### Task details
Check every line below for the word "computer" and show those that hold it.

### Task input
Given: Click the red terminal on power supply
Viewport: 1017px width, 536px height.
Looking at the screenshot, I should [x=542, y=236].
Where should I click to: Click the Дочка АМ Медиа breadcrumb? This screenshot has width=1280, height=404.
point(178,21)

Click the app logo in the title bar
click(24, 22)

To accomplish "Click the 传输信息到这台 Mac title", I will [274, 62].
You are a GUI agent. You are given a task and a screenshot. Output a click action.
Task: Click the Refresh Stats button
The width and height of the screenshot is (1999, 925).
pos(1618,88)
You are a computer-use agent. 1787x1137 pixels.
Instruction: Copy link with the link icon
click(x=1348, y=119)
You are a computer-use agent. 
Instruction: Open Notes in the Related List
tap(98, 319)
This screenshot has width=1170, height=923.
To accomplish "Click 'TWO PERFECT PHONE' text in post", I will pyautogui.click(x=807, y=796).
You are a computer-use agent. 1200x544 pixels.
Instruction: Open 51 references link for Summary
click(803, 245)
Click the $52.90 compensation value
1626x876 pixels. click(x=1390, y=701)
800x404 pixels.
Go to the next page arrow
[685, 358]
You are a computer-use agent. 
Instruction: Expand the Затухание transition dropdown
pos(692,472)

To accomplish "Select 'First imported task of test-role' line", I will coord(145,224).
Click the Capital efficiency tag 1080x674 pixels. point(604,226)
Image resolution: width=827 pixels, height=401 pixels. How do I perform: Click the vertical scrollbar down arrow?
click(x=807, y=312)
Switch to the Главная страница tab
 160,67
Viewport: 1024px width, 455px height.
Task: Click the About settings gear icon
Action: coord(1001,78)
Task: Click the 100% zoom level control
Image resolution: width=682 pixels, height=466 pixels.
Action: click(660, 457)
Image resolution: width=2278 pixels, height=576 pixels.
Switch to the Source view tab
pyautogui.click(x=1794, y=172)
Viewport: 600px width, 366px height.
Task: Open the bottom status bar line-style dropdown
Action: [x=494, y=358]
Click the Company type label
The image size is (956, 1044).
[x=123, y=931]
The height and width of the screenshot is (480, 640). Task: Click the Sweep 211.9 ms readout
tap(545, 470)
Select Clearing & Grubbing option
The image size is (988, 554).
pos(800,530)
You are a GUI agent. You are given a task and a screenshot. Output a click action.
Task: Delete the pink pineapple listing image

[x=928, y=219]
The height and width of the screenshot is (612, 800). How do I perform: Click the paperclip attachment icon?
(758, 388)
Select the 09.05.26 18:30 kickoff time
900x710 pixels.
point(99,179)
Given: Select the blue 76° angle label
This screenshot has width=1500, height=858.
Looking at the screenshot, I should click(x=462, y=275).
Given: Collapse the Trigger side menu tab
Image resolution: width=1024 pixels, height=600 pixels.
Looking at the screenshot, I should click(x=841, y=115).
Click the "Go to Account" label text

### Solution to the exercise
You are a computer-use agent. 1787x1137 pixels.
You are a computer-use agent. 
You are a computer-use agent. 1200x544 pixels.
You are a computer-use agent. 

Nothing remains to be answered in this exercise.